VOLVER ATRÁS

SOL 2          

SOL-10 de Octubre de 2002

          Comienzo mi historia, contándoles el mejor regalo que me dio Dios, que fue la elección de padres, el hogar en que nací y los tíos y primos  que tuve. Les cuento que mi padre quedó huérfano de madre a los 45 días, con hermanas y hermanos de gran diferencia de edad. Así que tuve tías que hicieron de abuelas y primos de tíos. Todavía no entiendo como fue tan exitoso  en sus negocios, tan alegre y familiero con semejante comienzo. Hace 44 años que falleció y hoy todavía me sigue empujando con su fuerza.

          Mi madre fue criada en un pueblo de Corrientes como niña rica( bordado, piano, telar) y pasó en su juventud las de caín y en la pobreza. Siempre esperanzada y con tiempo para dedicarle a los demás. No tuvo problemas para palear un pastón de cemento, cuando necesitó ayudar a construir su casa. Fue mi gran amiga, sólo tenía 27 años cuando  murió. Ya sabía lo que era una pérdida porque a mi padre lo perdí a los 11 años. Sin embargo esta vuelta, ya no tenía el refugio de su regazo y los de las tías, como entonces.

          Todos los recuerdos de mi niñez están plagados de mesas largas, risas, preparativos, asados y  parientes de una y otra rama unidos. Realmente puedo decir que tuve una infancia muy feliz (cosa que ningún psicólogo de los que me trataron creyó, parece que es imposible para ellos que haya una infancia feliz). Se unen a estos recuerdos las idas al campo, mi caballo percherón color blanco, el olor a cosecha de maíz, los marlos encendidos en la cocina reemplazando la leña, los perros galgos, las sandías, el paseo con helado incluido de vainilla y chocolate, con tía Velia y mis primas por la calle Triunvirato. Recuerdo también las risas de mi padre y hermano , el miedo al camino de tierra embarrado y el corte y confección.

          Como de mis padres aprendí, supe amar y ser amada y es así que me casé a los 19 años con mi primer novio y estuvimos muy juntos hasta que Dios lo permitió (esto no lo considero un regalo, creo que fue una construcción día a día de los dos). Si, es un regalo las tres hijas que tengo, porque ahora ya son seis con sus maridos y ya son nueve con los tres nietos y en Febrero llega el cuarto.

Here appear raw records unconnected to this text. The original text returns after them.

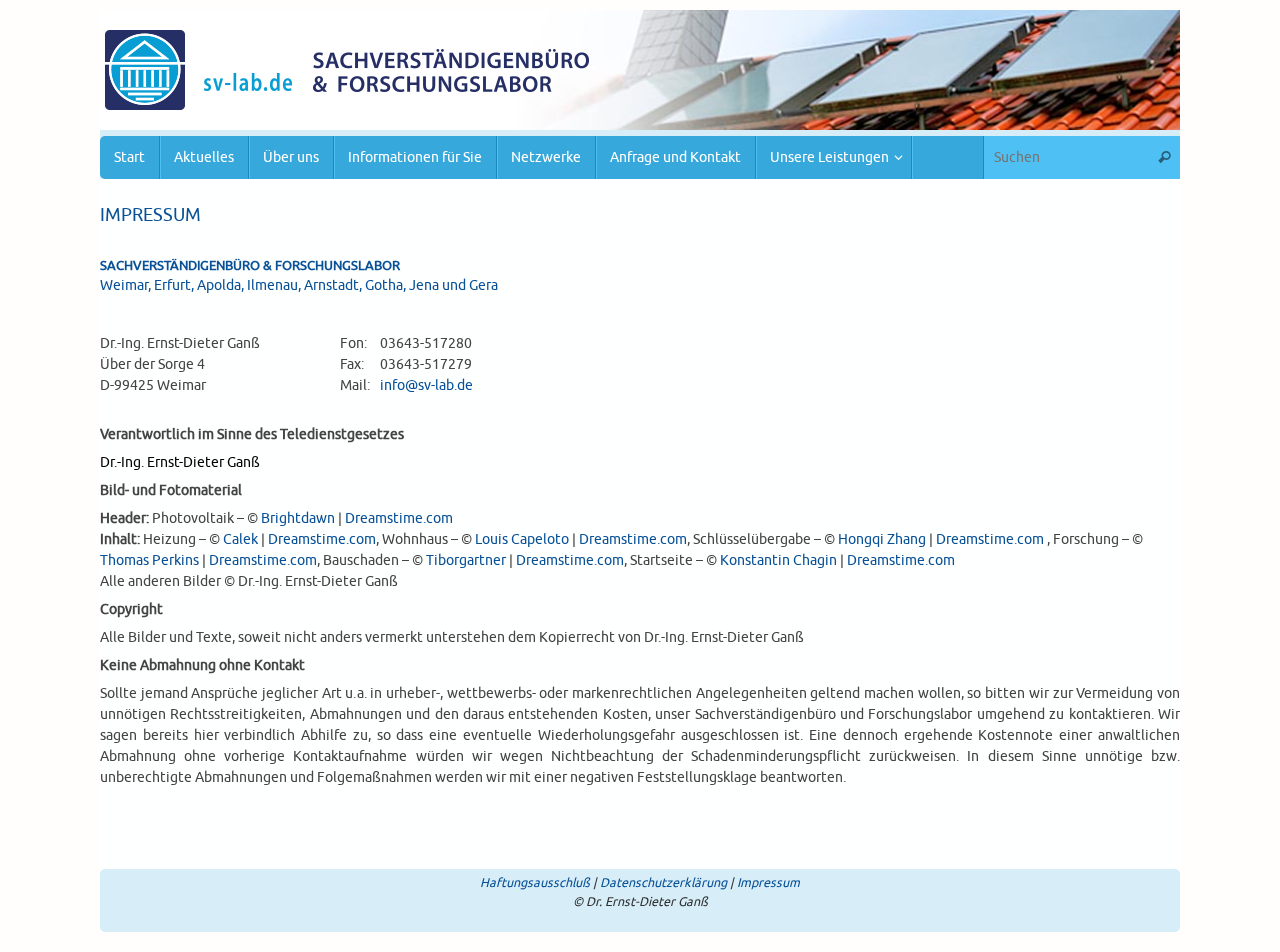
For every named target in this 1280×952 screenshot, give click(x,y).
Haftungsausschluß (535, 883)
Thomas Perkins (149, 560)
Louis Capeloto (522, 539)
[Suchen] (1164, 157)
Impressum (768, 883)
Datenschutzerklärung (663, 883)
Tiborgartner (466, 560)
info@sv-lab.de (426, 385)
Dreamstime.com (399, 518)
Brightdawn (298, 518)
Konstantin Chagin (778, 560)
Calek (240, 539)
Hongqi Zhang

Podría escribir varias carillas sobre los casi cuarenta años de amor, sólo les voy a contar que cuando sentí que Dios se lo llevaba, no lo soporté. Y allí comienza la historia que hoy me une a Udes., mi primera manía. Y podría escribir otras tantas para hablar de mis hijas y del amor manifestado en pequeñas cosas cotidianas o de la terrible etapa de sus adolescencias (que hoy me hace sonreir). Pero para lo que no habría espacio suficiente, es para escribir sobre mis nietos. Como ven soy una abuela rechocha.

       ¿Y entonces que pasa por esta mente, si tanto recibió?
       ¿Por qué no puedo aceptar la realidad, tal cuál es?
       ¿Por qué mi mente ya por cuatro veces divaga... me asusta... me confina?

          Creo que un especialista me contestaría que son los neurotrasmisores.... que la dopamina...que la serotonina....etc. Pero yo repregunto. ¿Y dónde estaban antes todas estas ..ninas?  ¿Cómo es posibles que ahora aparezca la famosa carga genética, y antes no?  ¿Es que cambié de genes con el dolor? Hace  un año que estoy estabilizada, no es que no haya encontrado el camino de solución. Pero Udes. saben  que los que encontramos la dosis que nos mantiene, somos los que más nos preguntamos  ¿Hasta cuando? Volver a tener una vida normal, no invalida los miedos de una recaída, es más... los aumenta.

Queridos compañeros de ruta, cierro esta historia con una reflexión:

     Si hay tanto tiempo y dinero para investigar sobre armas. ¿No les parece que la ciencia nos debe una explicación?